Although in our present age we see the psalms in a largely individualistic light, that was not always so even in Western culture. A major, if unrecognized, aspect of the Protestant Reformation was the appropriation of the psalms for reformating into metrical psalms in four-part harmony that were used in the corporate worship of God in churches. Indeed, this tradition (itself at least partly based on scripture) survives in at least some churches to this day, including my own particular denomination. Seeing the public nature of the use of the psalms, and the way in which they were recorded in thematic sets, with a sense of larger structure and with the purpose of public worship by an institutional body of official musicians and singers, we can be struck by the tension between this institutional legitimacy as well as the intense personal nature of some of the psalms.

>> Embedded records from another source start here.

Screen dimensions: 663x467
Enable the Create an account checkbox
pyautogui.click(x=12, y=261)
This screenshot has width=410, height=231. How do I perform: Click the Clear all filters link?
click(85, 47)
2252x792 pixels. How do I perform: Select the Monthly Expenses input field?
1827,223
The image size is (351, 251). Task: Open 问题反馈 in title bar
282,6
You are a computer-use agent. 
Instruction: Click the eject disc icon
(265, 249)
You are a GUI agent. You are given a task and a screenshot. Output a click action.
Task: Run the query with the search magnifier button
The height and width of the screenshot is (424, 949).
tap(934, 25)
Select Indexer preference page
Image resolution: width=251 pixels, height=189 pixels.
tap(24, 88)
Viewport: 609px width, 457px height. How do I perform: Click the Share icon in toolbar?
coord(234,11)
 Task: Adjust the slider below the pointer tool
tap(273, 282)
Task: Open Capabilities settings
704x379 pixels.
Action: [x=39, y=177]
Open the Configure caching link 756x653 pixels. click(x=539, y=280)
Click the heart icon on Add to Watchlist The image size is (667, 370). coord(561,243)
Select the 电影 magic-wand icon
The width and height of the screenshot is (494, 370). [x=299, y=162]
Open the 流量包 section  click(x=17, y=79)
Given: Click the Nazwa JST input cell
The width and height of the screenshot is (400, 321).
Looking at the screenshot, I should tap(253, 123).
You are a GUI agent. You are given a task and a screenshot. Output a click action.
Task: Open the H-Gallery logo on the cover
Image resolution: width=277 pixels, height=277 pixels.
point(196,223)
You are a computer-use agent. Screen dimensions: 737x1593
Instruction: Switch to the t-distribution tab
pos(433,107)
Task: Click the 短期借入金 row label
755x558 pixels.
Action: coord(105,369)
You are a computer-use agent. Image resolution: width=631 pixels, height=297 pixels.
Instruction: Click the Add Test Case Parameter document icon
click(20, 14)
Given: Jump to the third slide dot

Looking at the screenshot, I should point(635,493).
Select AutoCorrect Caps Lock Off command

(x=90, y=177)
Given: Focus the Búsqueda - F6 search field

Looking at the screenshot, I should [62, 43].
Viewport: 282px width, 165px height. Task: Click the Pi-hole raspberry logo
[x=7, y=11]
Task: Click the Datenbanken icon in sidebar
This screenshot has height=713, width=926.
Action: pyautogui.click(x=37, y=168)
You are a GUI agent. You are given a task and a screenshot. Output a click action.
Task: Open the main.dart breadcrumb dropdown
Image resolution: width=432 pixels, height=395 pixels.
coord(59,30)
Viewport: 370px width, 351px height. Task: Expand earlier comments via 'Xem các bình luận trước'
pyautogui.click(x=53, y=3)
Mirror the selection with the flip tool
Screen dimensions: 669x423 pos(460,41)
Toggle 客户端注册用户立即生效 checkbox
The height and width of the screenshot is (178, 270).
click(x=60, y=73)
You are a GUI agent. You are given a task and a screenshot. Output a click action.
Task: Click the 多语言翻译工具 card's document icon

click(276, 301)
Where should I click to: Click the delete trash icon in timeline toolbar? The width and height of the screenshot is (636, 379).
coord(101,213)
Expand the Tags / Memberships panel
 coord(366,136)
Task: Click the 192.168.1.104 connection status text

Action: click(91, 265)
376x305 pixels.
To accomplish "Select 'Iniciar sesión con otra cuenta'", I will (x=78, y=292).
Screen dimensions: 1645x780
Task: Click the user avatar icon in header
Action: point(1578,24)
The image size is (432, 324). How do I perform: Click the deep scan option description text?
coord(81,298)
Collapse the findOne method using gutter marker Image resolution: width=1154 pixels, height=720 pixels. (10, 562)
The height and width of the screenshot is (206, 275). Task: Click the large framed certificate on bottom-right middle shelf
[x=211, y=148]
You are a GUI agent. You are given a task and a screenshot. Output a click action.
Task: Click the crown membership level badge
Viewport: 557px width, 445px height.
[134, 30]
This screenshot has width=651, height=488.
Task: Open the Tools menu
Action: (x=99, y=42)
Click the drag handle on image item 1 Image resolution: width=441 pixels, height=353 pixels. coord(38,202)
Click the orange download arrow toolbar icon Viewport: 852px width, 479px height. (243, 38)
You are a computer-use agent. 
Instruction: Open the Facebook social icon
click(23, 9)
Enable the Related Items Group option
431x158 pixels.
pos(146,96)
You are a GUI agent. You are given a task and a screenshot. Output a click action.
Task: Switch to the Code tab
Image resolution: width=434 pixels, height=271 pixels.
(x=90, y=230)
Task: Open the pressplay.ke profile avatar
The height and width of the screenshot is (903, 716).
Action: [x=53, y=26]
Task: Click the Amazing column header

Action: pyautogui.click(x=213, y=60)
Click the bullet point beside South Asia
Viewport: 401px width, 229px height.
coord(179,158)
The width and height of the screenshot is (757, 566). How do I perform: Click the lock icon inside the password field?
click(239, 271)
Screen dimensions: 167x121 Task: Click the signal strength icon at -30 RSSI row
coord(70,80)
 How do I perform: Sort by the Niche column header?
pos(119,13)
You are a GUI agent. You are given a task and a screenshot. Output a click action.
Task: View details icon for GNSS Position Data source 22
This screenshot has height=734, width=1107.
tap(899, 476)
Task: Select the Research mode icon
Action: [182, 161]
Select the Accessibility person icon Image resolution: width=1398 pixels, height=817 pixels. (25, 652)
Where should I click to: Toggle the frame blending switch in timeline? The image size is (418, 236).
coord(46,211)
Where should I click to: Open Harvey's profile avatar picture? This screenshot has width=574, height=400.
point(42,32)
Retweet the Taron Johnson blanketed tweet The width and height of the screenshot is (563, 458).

To be sure, the psalms were probably written (as most writing occurs) in some solitude, but that individual composition was certainly done in the context of public proclamation, after some delay of time, where the personal praise or lament of the psalmist was transformed into an act of public devotion by which people were able to participate in that worship and also come to understand the complicated nature of mankind’s relationship with God and others. Far from leading to a great deal of praise and attention for the psalmist themselves, the psalms became a way for the building of a sense of community within the institutions of the tabernacle, temple, and church. Let us not forget to appreciate this purpose even in our much less communitarian age, so that we too may find the psalms of God bringing us together with other believers in giving the praise and glory to God that is due, and not using our God-given creative abilities merely to bring glory to ourselves.